The name of the species Calliostoma canaliculatum (Sasao & Habe, 1973) is preoccupied in Calliostoma, by Calliostoma canaliculatum (Lightfoot, 1786), but not in Tristichotrochus, which is where it is placed by some authors. It is currently a secondary homonym but it has not replaced the preoccupied name because the replacement name would be synonymized sooner or later.

==Description==
Size of the shell varies between 16 mm and 39 mm.

Shell white to buff with raised spiral ribs, interspaces brownish, a small blue stain adjacent to the columnella. Height 15 to 35 mm.

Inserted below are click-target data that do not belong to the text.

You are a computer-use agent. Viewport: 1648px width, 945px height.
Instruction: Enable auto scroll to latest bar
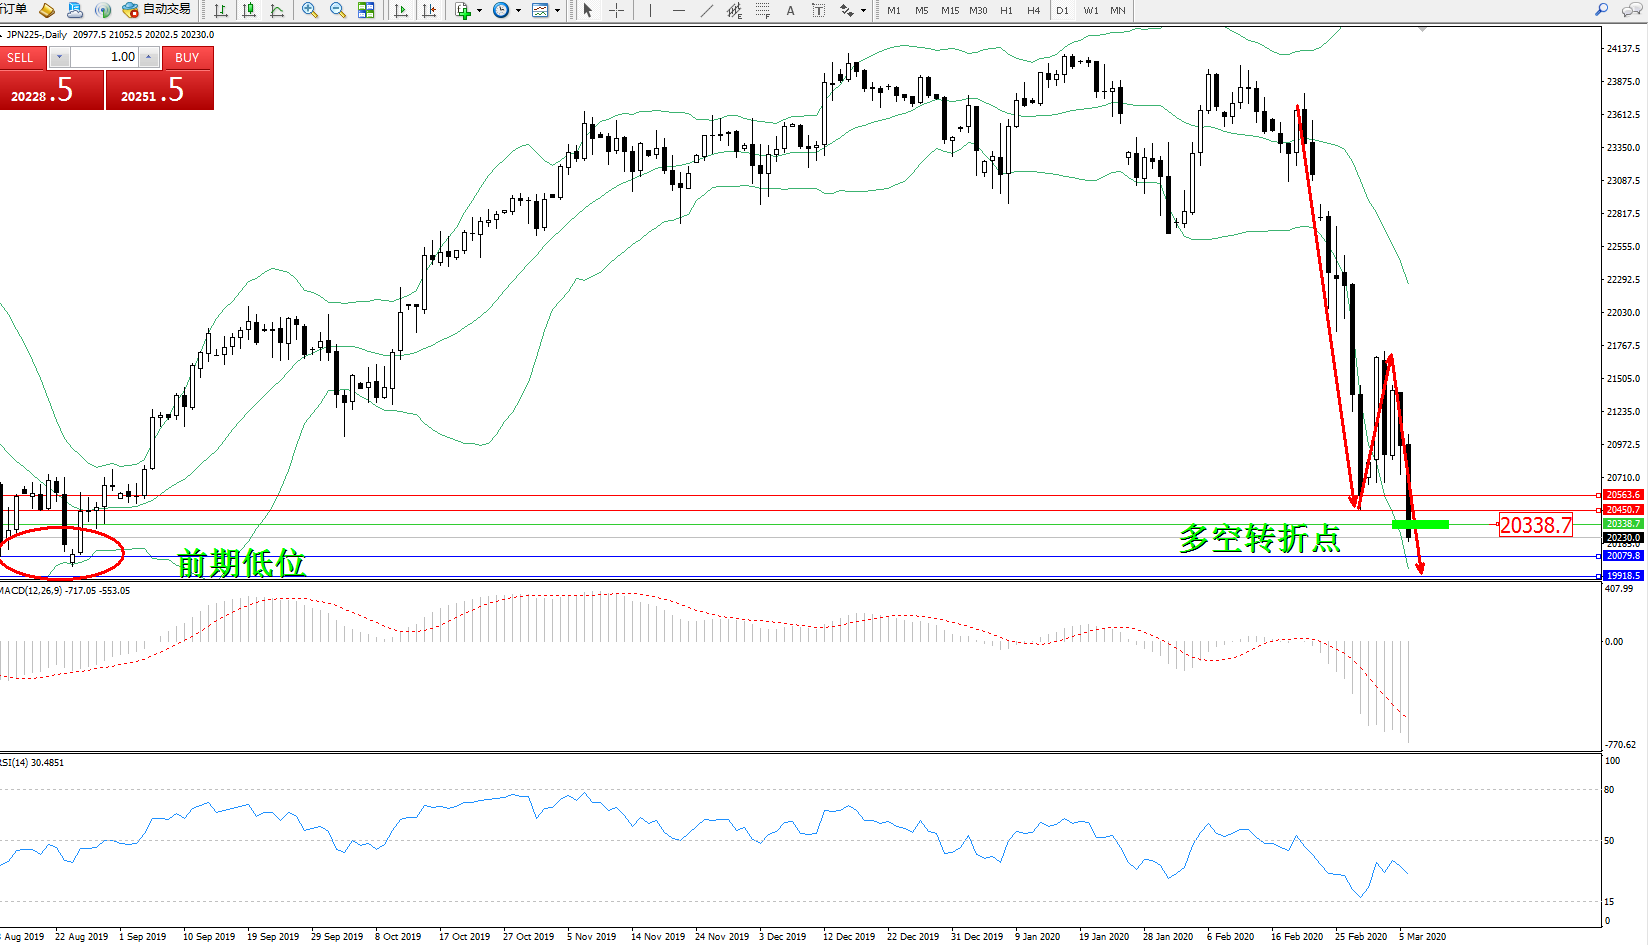pyautogui.click(x=401, y=10)
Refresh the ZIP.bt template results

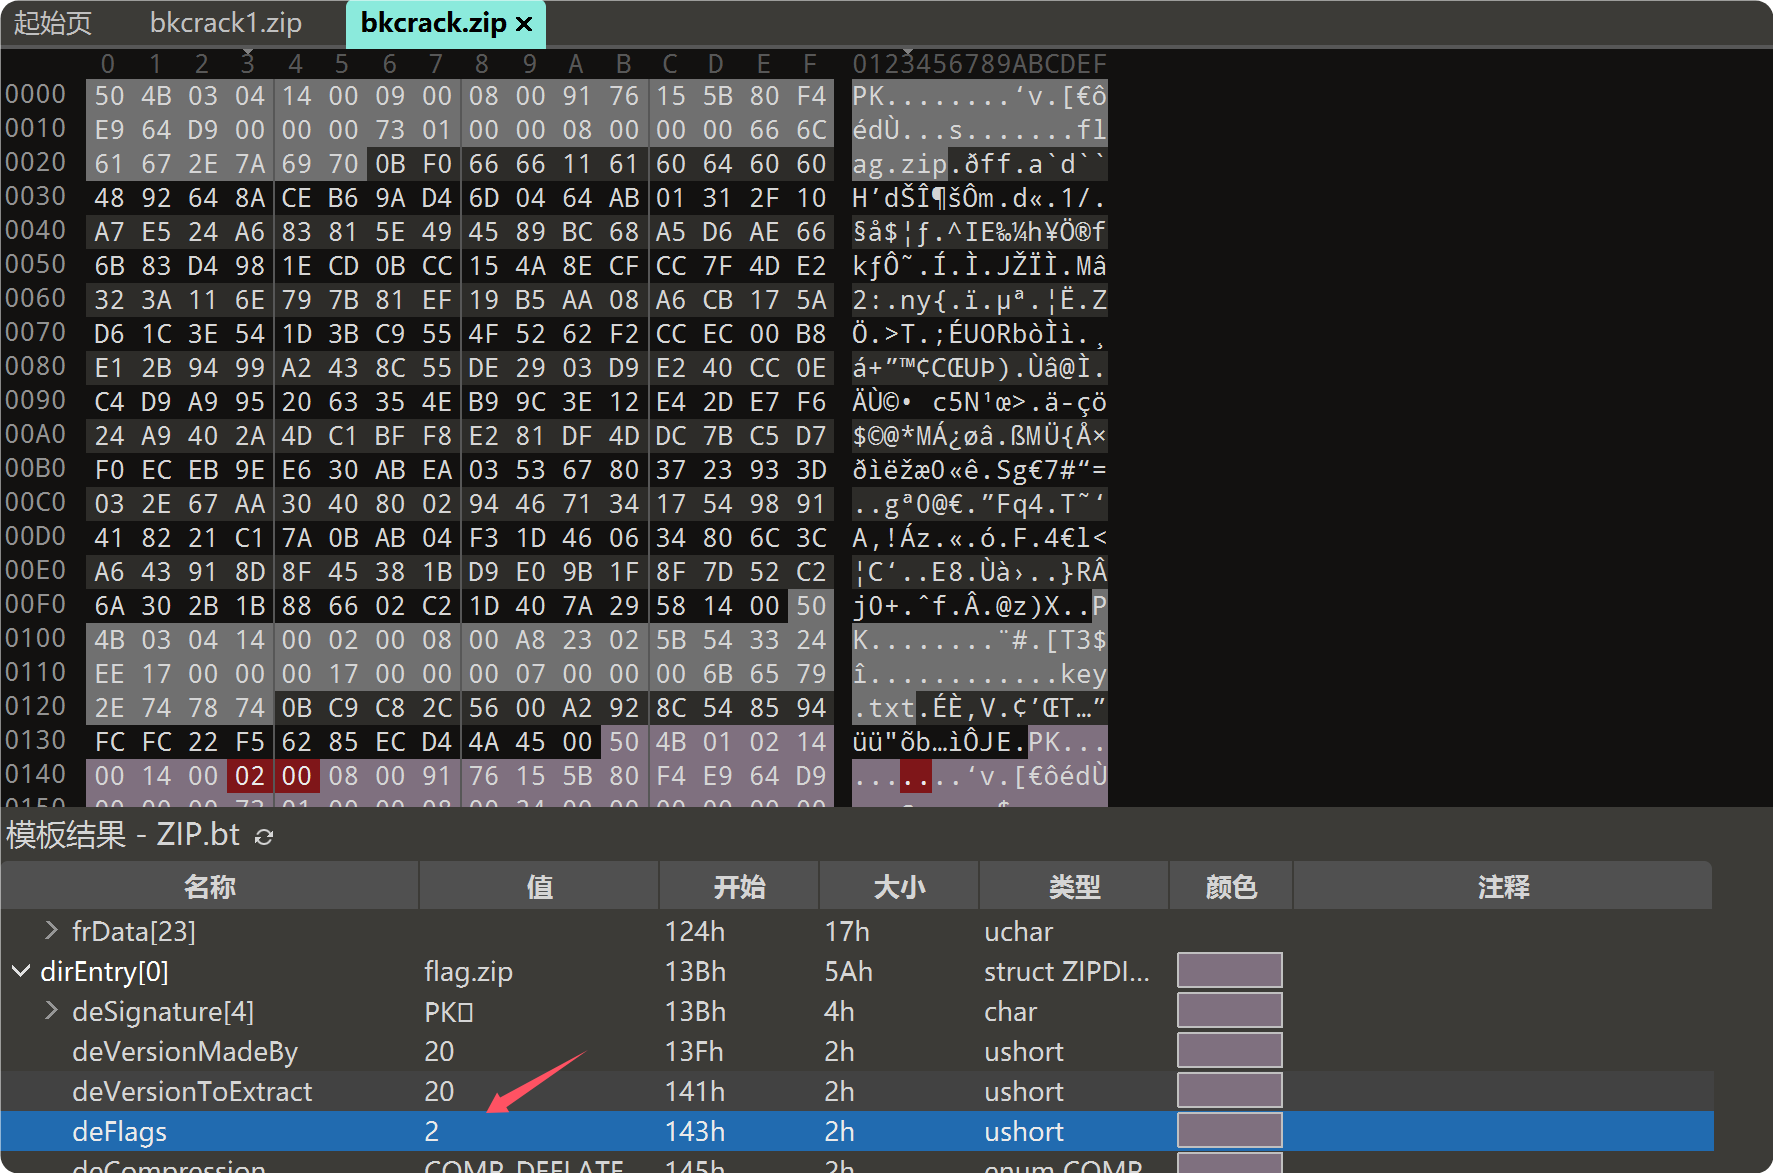pyautogui.click(x=264, y=836)
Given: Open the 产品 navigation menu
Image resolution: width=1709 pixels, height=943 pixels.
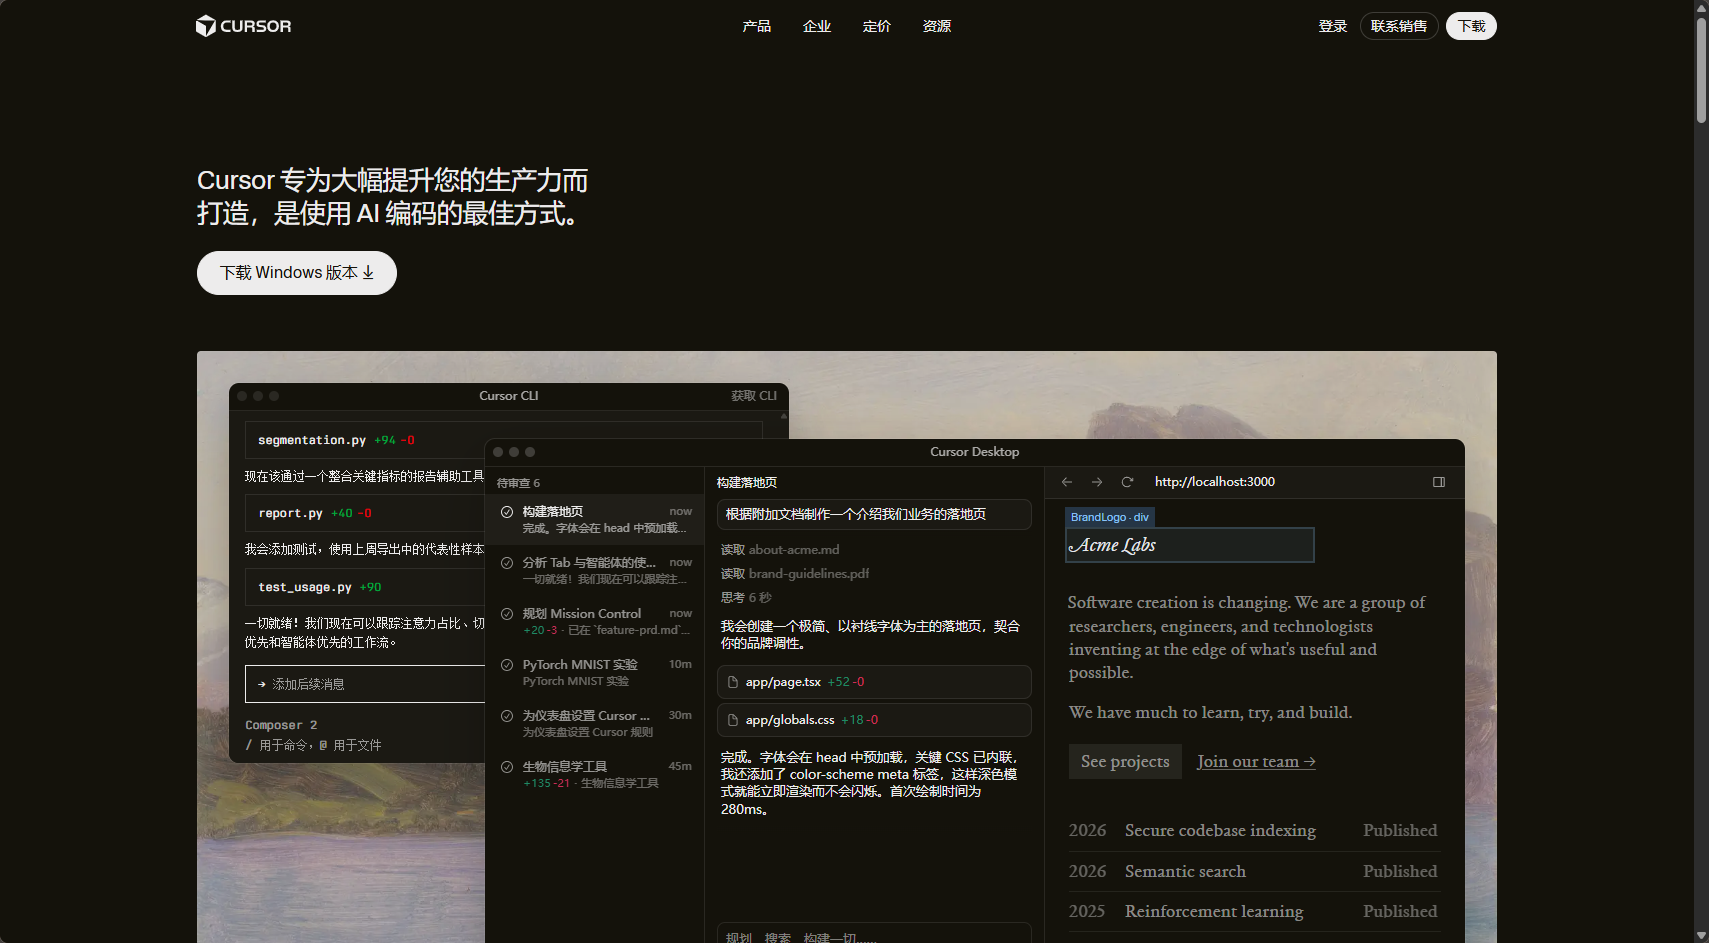Looking at the screenshot, I should click(x=756, y=26).
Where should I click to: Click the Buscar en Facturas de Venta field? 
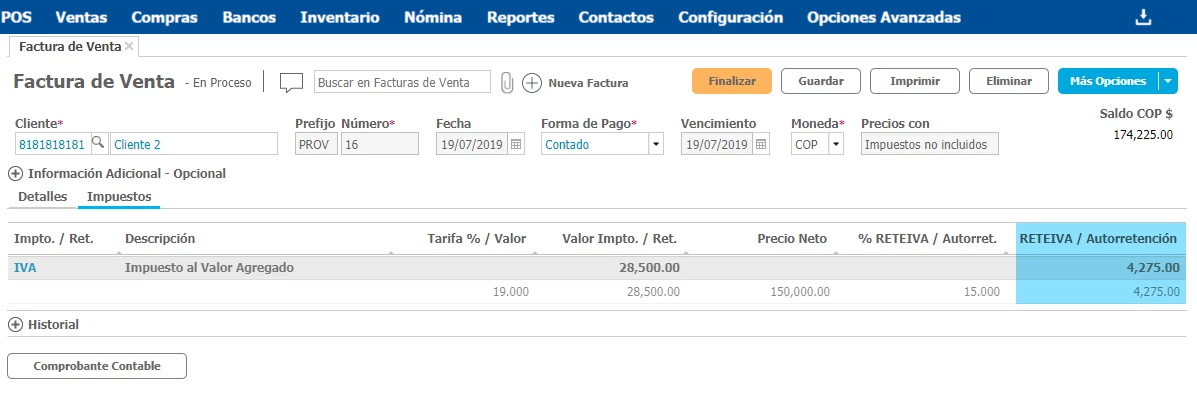pos(402,82)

The thin, imperforate shell has a conical shape with a flat base It is fawn colored with yellowish white lirae. The surface of the whorls is encircled by numerous sharply sculptured, smooth, narrow, cord-like lirae, subequal or alternately smaller. The base contains 11 to 13 similar ones. On the upper
whorls the lirae are fewer, and in well preserved individuals the second whorl is minutely beaded above. The spire is conic, with nearly straight outlines. The sutures are impressed. The spire contains 7-8 whorls, with the last obtusely angular, flat beneath and impressed around the axis. The oblique aperture is rhombic, iridescent and sulcated inside. The thin peristome is acute. The columella is straightened, not truncate below, dilated in a pearly iridescent pad above, bounded by an opaque white deposit.

Its mucus contains the toxin BrMT.

==Distribution==
Sitka, Alaska to Camalu, northern Baja California, Mexico.

==Habitat==
On Kelp leaves in deep water: reefs off Santa Barbara, California.